#### [Quoted passage]
After his basketball playing career ended, Maskoliūnas started a career working as a basketball coach. During his coaching career, Maskoliūnas has been the head coach of the Lithuanian League (LKL) club Žalgiris Kaunas. While at Žalgiris, he was replaced under controversy, as he was fired during the 2010 LKL Finals series, by the club's then owner, Vladimir Romanov.

He has also worked as both an assistant and head coach with Žalgiris Kaunas' arch-rivals, Lietuvos rytas Vilnius. He signed with Lietuvos rytas Vilnius the next season, and worked in the club first as an assistant; but he became the club's head coach in April 2011, after its then head coach Aleksandar Trifunović was fired. After the season, he once again became an assistant, that time to Aleksandar Džikić. In October 2012, after Džikić was fired, he became the team's head coach again, but he was then shockingly fired by Lietuvos rytas Vilnius in March 2013.

In 2015–2020, Maskoliūnas worked as an assistant coach of Žalgiris Kaunas. In 2020, he together with Žalgiris' former head coach Šarūnas Jasikevičius departed to the FC Barcelona Bàsquet and worked as an assistant coach of Jasikevičius until the end of the 2021–2022 season.

==Awards and accomplishments==
=== State awards ===
- Lithuania: Recipient of the Officer's Cross of the Order of the Lithuanian Grand Duke Gediminas (1999)
- Lithuania: Recipient of the Commander's Cross of the Order of the Lithuanian Grand Duke Gediminas (2001)

#### [Entries excerpted from a collection]
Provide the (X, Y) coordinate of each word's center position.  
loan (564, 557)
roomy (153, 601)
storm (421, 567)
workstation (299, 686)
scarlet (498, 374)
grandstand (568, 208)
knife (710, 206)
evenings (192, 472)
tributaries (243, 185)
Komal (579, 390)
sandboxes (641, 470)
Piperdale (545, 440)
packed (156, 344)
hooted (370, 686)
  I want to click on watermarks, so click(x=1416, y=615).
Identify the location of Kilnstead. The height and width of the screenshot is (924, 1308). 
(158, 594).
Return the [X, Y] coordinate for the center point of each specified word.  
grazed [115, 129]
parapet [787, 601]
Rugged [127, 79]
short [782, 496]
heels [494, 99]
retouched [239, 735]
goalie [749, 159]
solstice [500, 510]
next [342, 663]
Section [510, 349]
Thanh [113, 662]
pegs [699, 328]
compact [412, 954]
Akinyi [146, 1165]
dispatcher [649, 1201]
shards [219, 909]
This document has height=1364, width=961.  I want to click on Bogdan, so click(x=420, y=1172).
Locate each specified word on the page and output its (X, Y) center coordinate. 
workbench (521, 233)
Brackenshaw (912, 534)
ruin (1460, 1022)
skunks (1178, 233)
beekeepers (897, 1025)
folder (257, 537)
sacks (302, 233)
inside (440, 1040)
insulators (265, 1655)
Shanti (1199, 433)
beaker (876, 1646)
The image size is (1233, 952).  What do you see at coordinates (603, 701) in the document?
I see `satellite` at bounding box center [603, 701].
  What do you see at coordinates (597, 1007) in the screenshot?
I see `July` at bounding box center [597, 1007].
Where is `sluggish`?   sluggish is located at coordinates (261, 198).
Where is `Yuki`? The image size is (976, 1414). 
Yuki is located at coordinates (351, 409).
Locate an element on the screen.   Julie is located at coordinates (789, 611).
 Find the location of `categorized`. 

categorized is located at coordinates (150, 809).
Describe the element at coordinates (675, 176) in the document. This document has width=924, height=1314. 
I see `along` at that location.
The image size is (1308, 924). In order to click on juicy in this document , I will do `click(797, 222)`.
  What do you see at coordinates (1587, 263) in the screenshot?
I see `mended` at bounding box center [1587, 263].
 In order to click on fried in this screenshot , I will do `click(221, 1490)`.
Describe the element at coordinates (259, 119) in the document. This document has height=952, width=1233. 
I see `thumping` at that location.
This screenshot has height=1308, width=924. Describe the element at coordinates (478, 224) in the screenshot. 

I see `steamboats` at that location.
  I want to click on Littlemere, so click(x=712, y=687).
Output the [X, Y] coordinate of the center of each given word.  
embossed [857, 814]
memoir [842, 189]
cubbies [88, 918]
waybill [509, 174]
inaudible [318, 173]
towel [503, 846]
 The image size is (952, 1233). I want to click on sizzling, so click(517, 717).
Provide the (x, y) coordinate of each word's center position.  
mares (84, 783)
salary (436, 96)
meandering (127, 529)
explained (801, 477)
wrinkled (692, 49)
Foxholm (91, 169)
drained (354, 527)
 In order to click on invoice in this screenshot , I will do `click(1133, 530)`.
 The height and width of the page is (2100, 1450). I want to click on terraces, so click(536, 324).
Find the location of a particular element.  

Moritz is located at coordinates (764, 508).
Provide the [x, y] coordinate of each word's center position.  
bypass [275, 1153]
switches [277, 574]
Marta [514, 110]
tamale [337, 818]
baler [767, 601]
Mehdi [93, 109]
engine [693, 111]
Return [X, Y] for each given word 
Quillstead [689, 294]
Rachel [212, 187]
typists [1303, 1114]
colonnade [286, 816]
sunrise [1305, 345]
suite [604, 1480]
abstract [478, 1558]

#### [Exercises to complete]
1. In the text about Maskoliūnas's coaching career, who fired him during the 2010 LKL Finals series?
2. Continue the text about Maskoliūnas's coaching career from the point where it stops.

#### [Responses in order]
1. Vladimir Romanov, then owner of Žalgiris Kaunas.

2.
===Club playing career===
- 7× Lithuanian Champion: (1993, 1994, 1995, 1996, 1997, 1998, 1999)
- FIBA European Cup (FIBA Saporta Cup) Champion: (1998)
- North European League (NEBL) Champion: (1999)
- EuroLeague Champion: (1999)
- 2× Polish Cup Winner: (2000, 2001)
- Polish Supercup Winner: (2001)
- 2× Polish League (PLK) Champion: (2004, 2005)

===Lithuanian senior national team===
- 2000 Summer Olympic Games:

===Coaching career===
====Assistant coach====
- 4× Lithuanian League (LKL) Champion: (2008, 2016, 2017, 2018)
- 2× Lithuanian King Mindaugas Cup Winner: (2017, 2018)
- EuroBasket 2013:
- EuroBasket 2015:

====Head coach====
- Baltic League (BBL) Champion: (2010)

==Personal life==
Darius Maskoliūnas has an old nickname "Švarcas", which he gained during his tenure with Kaunas Žalgiris as a player. When he joined Žalgiris, he was an extremely skinny point guard, and due to his second name Maskoliūnas, which is a little bit similar to the English word "Muscles", he got the nickname of "Švarcas" (Arnold Schwarzenegger). More recently, a growing number of online Lithuanian basketball community members have dubbed him ‘’makaluotojas’’ (Eng. one who beats or does something hurriedly, usually without much regard to quality) after his use of the word in an exhibition game to encourage his players to beat defenders with trick moves.

In 2010, Maskoliūnas graduated from the Faculty of Politics and Management of Mykolas Romeris University.